L'être concret est aussi l'objet de l'intelligence. Objet direct pour Scot et Suarez; objet indirect pour saint Thomas, d'après lequel l'intelligence saisirait d'abord l'abstrait et puis seulement le concret par un retour ou une réflexion sur la chose abstraite. Mais, dans les deux hypothèses, l'être concret est bien un objet d'intuition, soit pour les sens, soit pour l'intelligence, et non pas objet d'une foi aveugle, comme certains le répètent faussement.
Tel est l'exposé succinct de la doctrine traditionnelle sur la substance. Il sera curieux et instructif de mettre en parallèle celle de M. Bergson: espérons que du contraste jaillira la lumière.
D'abord, il n'hésite point à affirmer cette thèse inintelligible qu'il y a des actions sans agent, des mouvements sans chose mue, des attributs sans sujet, des manières d'être sans être[193]. «En vain, dit-il, on cherche ici, sous le changement, la chose qui change: c'est toujours provisoirement, et pour satisfaire notre imagination, que nous attachons le mouvement à un mobile.

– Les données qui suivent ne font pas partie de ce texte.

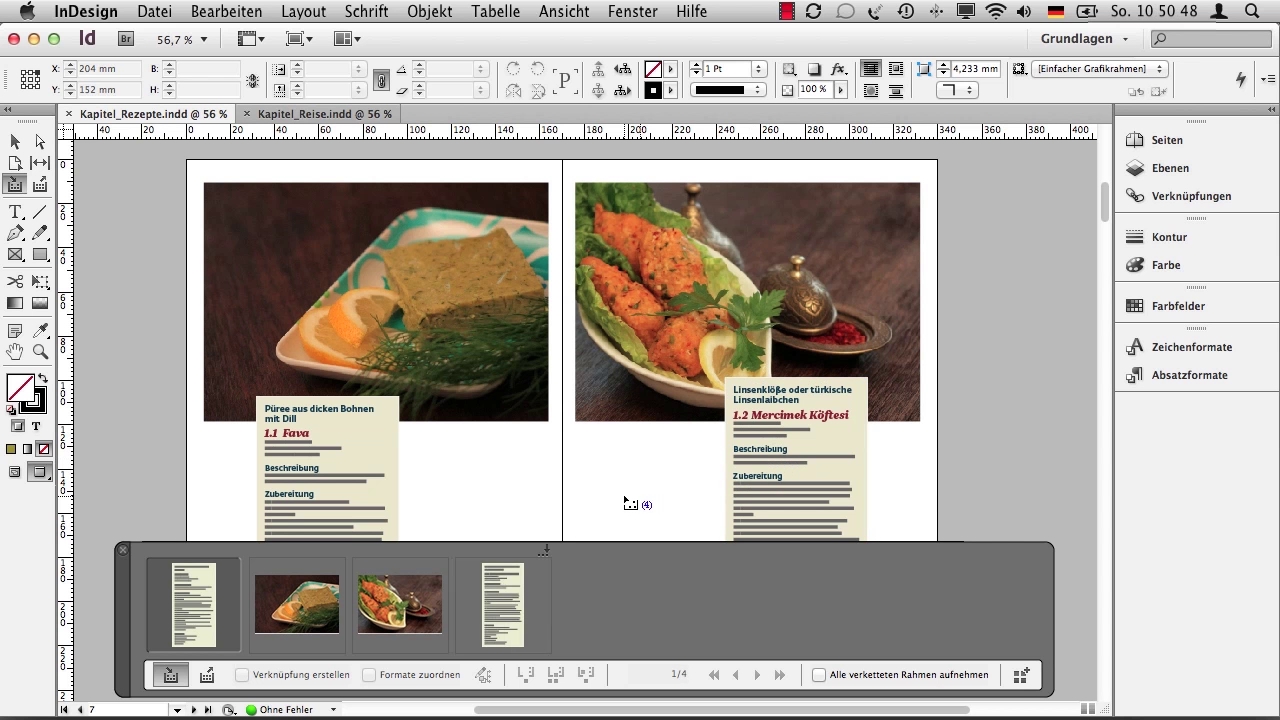Select the Eyedropper tool
This screenshot has width=1280, height=720.
tap(40, 331)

Le mobile fuit sans cesse sous le regard de la science, celle-ci n'a jamais affaire qu'à la mobilité.»[194] Et il répète à satiété dans tout son ouvrage: «Il n'y a pas de choses, il n'y a que des actions.»[195]
Quelle preuve donne-t-il d'une assertion si renversante pour le sens commun? Il n'en donne aucune. Il lui suffit d'un geste de mépris pour «ces choses énormes qui s'appellent la Substance, l'Attribut et le Mode»[196] Il faut donc le croire sur parole. Puisqu'il a posé en principe, avec Héraclite, que «tout s'écoule et que rien ne demeure», il faut bien conclure, malgré l'évidence contraire, que la substance qui demeure n'est qu'illusion, forgée pour «satisfaire notre imagination», alors que nous l'admettons, soit pour satisfaire aux exigences de notre raison qui se refuse obstinément à comprendre une action sans agent, soit aussi pour satisfaire au témoignage de notre conscience qui affirme si énergiquement l'identité et la permanence de notre moi agissant, sous le flot mobile de ses actions ou de ses passions.
Ce principe héraclitien du devenir pur ou de l'écoulement perpétuel de toute chose doit conduire encore plus loin M. Bergson: ce n'est pas seulement la substance qu'il doit nier, mais jusqu'à la permanence de ses qualités ou de ses états. Qualités d états ne seront pour lui que des vues instantanées prises sur le changement perpétuel, et que nous «solidifions» faussement en leur prêtant une durée quelconque.
«En réalité, le corps change de forme à tout instant—de même pour l'esprit;—ou plutôt il n'y a pas de forme, puisque la forme est de l'immobile et que la réalité est mouvement. Ce qui est réel, c'est le changement continuel de forme: la forme n'est qu'un instantané pris sur une transition. Donc, ici encore, notre perception s'arrange (?) pour solidifier en images discontinues la continuité fluide du réel. Quand les images successives ne diffèrent pas trop les unes des autres, nous les considérons toutes comme l'accroissement ou la diminution d'une seule image moyenne ou comme la déformation de cette image dans des sens différents. Et c'est à cette image moyenne que nous pensons quand nous parlons de l'essence d'une chose ou de la chose elle-même.»[197]
Mais une image moyenne peut-elle nous tenir lieu de la substance et la remplacer? Nullement, puisqu'elle ne saurait jouer le double rôle, statique et dynamique, de la substance.
Une image moyenne, en effet, n'est qu'une vue de l'esprit qui est bien incapable de servir de support ou de substrat aux autres images, je veux dire aux autres qualités ou états fluides dont nous prendrions des vues instantanées.
Encore moins peut-elle jouer le rôle d'agent relativement a ces diverses images. Elle est un effet produit, et nullement une cause productrice, une source d'où les phénomènes émaneraient.